The following function is supposed to convert a C string into a Fortran string and works fine in Release builds, but not in Debug:

! Helper function to generate a Fortran string from a C char pointer
function get_string(c_pointer) result(f_string)
    use, intrinsic :: iso_c_binding
    implicit none
    type(c_ptr), intent(in)         :: c_pointer
    character(len=:), allocatable   :: f_string

    integer(c_size_t)               :: l_str
    character(len=:), pointer       :: f_ptr

    interface
        function c_strlen(str_ptr) bind ( C, name = "strlen" ) result(len)
        use, intrinsic :: iso_c_binding
            type(c_ptr), value      :: str_ptr
            integer(kind=c_size_t)  :: len
        end function c_strlen
    end interface

    l_str = c_strlen(c_pointer)
    call c_f_pointer(c_pointer, f_ptr)

    f_string = f_ptr(1:l_str)
end function get_string

However, it seems that c_f_pointer does not tell the Fortran pointer-to-string, f_ptr , the length of the string it is pointing to. In Debug builds, where bounds-checking is active, this results in

Fortran runtime error: Substring out of bounds: upper bound (35) of 'f_ptr' exceeds string length (0)

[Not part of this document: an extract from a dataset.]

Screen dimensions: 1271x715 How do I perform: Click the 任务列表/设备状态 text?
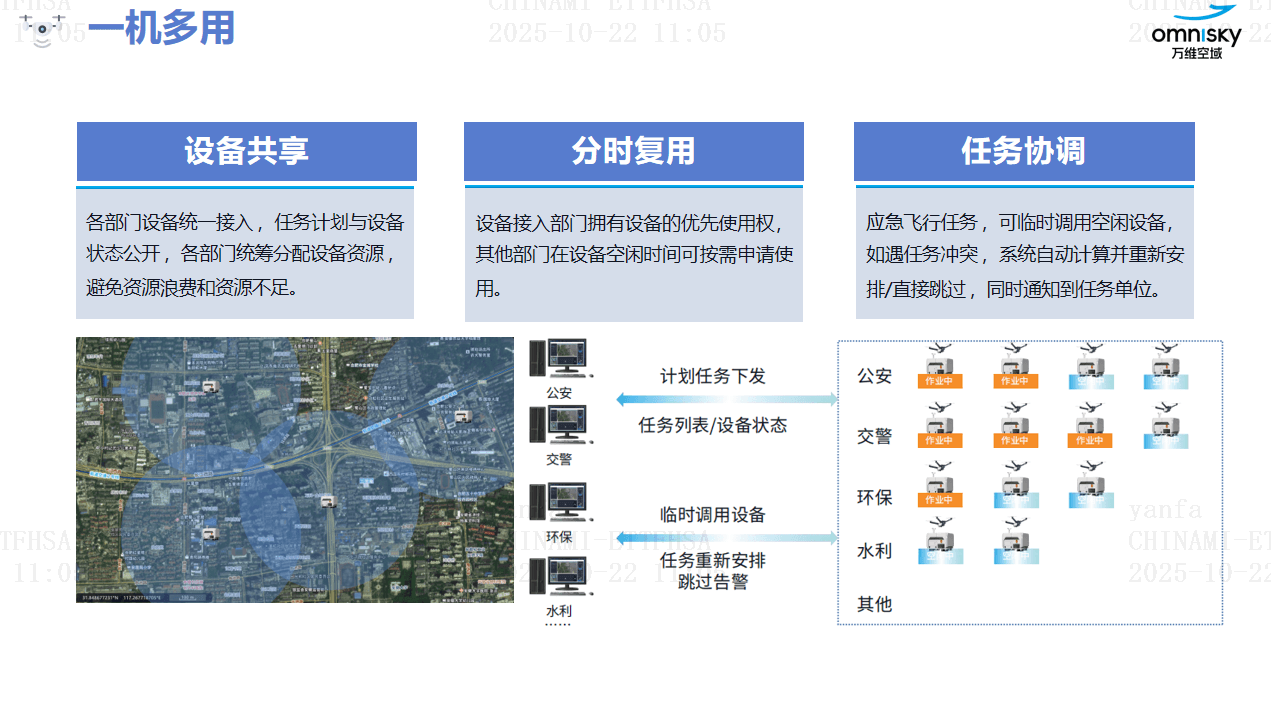coord(712,426)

I'm using gcc (Ubuntu 9.3.0-17ubuntu1~20.04) 9.3.0 and set the standard to 2008.

My question: Is there any way to tell the f_ptr its length without changing the declaration or am I doing something fundamentally the wrong way here?

---

It seems to run correctly if I specify the shape, but for that f_ptr needs to be an array:

character(len=:), allocatable   :: f_string
character(len=1), dimension(:), pointer :: f_ptr
...
call c_f_pointer(c_pointer, f_ptr, [l_str])

However, I cannot find a way to transform that string of rank 1 to the character(len=:), allocatable:: f_string , which apparently has rank 0.

My second question: Is there any way to transfer the f_ptr data into the f_string in this example?

Answer 1

You cannot use c_f_pointer to set the length of the Fortran character pointer (F2018, 18.2.3.3):

FPTR shall be a pointer, shall not have a deferred type parameter [...]

A deferred-length character scalar (or array) therefore cannot be used (the length is a type parameter).

You can indeed use a deferred- shape character array as fptr and then use any number of techniques to copy the elements of that array to the scalar (which is rank-0 as noted).

For example, with substring assignment (after explicitly allocating the deferred-length scalar):

allocate (character(l_str) :: f_string)
do i=1,l_str
  f_string(i:i)=fptr(i)
end

Or consider whether you can simply use the character array instead of making a copy to a scalar.